**Testo estratto:**

Appartengo ai tanti critici di questo governo, che personalmente considero – per il suo programma, il suo operato e soprattutto la sua arroganza, contrabbandata per operosità – qualcosa di non molto diverso da una sciagura. Ciò detto, fatico a comprendere le polemiche sorte in seguito alla notizia del Fertility Day, la nuova campagna del Ministero della Salute che partirà il 22 settembre a favore della natalità, subito presentata da alcuni come una sorta di istigazione a fare figli (che brutta cosa, i figli, vero?) quando invece altro non è che un semplice richiamo, per quanto mi riguarda pure di dubbia efficacia, ad un problema che anticipa per cronologia e gravità quello economico.

**Dati archiviati:**
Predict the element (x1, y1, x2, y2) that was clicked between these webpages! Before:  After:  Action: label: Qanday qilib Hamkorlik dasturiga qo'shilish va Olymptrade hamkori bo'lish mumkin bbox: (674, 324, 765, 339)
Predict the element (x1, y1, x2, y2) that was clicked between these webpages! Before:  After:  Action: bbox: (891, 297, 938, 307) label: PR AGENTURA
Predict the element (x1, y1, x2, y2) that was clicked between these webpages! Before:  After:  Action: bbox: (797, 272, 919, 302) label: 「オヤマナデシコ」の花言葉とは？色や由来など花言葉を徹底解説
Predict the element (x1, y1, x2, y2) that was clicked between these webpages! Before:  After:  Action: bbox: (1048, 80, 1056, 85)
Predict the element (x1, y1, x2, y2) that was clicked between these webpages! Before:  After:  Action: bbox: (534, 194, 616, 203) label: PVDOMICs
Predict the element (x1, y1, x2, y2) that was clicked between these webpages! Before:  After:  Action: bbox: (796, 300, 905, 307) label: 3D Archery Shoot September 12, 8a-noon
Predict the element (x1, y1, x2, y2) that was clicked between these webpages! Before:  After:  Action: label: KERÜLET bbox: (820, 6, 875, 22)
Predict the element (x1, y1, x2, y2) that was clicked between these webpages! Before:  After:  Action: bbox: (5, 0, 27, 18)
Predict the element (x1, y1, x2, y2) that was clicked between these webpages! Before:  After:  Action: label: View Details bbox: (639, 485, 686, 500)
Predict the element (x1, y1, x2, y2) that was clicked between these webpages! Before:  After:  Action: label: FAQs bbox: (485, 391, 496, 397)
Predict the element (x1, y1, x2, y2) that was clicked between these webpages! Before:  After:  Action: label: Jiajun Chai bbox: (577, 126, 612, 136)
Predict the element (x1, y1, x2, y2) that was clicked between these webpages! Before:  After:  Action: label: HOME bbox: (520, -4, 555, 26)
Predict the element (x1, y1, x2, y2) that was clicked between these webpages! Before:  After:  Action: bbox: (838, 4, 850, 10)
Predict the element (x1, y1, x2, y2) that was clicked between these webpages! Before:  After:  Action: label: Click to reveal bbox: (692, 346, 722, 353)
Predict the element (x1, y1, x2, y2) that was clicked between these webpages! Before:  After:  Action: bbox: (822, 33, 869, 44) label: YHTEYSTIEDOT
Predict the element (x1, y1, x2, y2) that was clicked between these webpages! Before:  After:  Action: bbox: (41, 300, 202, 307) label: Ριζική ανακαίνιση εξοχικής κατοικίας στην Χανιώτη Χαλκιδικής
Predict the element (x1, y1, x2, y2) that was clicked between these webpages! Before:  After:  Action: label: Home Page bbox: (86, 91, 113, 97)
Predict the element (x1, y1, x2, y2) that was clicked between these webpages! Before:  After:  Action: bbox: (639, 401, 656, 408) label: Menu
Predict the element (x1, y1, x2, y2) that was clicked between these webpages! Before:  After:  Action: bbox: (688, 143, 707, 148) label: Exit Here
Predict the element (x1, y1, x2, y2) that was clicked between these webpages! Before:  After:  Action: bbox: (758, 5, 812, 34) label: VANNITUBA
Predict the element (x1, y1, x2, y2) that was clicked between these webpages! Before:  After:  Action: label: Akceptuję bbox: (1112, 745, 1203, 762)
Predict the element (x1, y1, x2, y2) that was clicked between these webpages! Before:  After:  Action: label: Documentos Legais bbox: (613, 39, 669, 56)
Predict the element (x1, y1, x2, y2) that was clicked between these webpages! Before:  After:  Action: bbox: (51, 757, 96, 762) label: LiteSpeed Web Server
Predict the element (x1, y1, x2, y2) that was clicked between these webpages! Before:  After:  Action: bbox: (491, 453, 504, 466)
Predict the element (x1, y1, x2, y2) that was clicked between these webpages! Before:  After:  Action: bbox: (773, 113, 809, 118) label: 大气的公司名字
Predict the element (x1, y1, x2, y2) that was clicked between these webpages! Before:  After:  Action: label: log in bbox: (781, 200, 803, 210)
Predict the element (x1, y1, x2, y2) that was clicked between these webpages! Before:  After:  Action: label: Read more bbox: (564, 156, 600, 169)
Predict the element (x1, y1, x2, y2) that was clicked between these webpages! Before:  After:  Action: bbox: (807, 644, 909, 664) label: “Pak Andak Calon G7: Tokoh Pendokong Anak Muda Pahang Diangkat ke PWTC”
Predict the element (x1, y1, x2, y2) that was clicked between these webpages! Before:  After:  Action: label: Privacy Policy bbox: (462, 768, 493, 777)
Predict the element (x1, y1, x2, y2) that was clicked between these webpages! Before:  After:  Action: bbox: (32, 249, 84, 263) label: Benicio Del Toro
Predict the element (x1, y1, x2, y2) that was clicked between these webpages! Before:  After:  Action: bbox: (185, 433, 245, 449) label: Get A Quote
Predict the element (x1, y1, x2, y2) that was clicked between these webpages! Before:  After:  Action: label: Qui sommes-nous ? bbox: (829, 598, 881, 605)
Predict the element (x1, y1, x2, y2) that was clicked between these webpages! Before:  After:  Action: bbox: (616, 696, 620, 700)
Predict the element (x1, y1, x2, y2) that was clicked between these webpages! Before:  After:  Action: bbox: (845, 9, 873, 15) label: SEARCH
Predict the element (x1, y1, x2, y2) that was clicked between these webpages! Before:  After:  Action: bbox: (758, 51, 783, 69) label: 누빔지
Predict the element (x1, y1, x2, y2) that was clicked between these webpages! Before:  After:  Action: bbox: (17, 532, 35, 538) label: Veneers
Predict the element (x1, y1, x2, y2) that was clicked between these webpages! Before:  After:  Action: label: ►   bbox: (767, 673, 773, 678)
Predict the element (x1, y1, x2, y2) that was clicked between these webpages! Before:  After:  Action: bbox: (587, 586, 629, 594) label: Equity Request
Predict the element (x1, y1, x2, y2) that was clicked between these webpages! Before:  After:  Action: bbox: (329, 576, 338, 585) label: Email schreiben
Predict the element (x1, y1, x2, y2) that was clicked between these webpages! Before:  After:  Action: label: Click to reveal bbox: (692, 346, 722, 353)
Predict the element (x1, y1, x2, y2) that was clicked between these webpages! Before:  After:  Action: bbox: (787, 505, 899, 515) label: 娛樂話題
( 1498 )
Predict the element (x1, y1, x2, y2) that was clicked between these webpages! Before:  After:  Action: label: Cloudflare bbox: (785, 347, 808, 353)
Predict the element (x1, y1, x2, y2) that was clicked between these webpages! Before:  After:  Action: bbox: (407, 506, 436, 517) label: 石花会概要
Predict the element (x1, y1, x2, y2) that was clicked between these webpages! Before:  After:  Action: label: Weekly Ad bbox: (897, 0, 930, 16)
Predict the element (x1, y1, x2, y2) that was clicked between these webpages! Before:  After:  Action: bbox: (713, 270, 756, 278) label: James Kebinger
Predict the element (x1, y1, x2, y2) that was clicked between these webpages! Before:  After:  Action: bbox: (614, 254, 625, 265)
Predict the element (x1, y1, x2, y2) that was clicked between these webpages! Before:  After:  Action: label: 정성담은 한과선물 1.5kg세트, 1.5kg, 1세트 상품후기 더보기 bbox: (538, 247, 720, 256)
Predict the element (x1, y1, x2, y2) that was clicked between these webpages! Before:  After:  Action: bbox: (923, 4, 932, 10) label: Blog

**Da fare:**
a: Nel testo sul Fertility Day, in che giorno partirà la nuova campagna del Ministero della Salute?
b: Prosegui il testo sul Fertility Day dopo la sua ultima frase.
I dati non servono.

**Risposte ai compiti:**
a: Il 22 settembre.

b:
Non citerò, per non tediare il lettore, tutti gli economisti che negli anni hanno denunciato come sia quello demografico il nostro primo guaio («Se l’Italia facesse più figli, le sue prospettive economiche sarebbero migliori. Invece un Paese con una popolazione in declino alla fine non potrà ripagare i suoi debiti», ha per esempio dichiarato il professor Tyler Cowen, accademico ed editorialista del New York Times: Corriere della Sera, 8/5/2012, p. 31), né penso – dopo che le straniere sono finite sotto il tasso di sostituzione di 2.1 figli per donna da un paio d’anni e procreano sempre meno – di dover smontare per l’ennesima volta la bufala colossale degli stranieri o dei migranti (in larga parte maschi) come salvezza per la natalità italiana.
A dirla tutta non ci sarebbe neppure – benché il buon Roberto Saviano, apprendista demografo, vi abbia confezionato un post «acchiappalike» su Facebook – da mettere in relazione la denatalità con precariato lavorativo e crisi economica, che pure sono problemi seri. Infatti come i lettori più affezionati di questo blog sapranno, se da un lato è fuori discussione come la situazione attuale, anche fiscalmente parlando, tutto sia fuorché un incentivo a fare figli, dall’altro esistono numerosi indizi che lasciano supporre che il problema, in questo caso, non sia materiale ma antropologico; basti dire che la tendenza del figlio unico, in Italia, ha conosciuto un boom negli anni ’80, stagione economicamente parlando d’oro rispetto all’odierna.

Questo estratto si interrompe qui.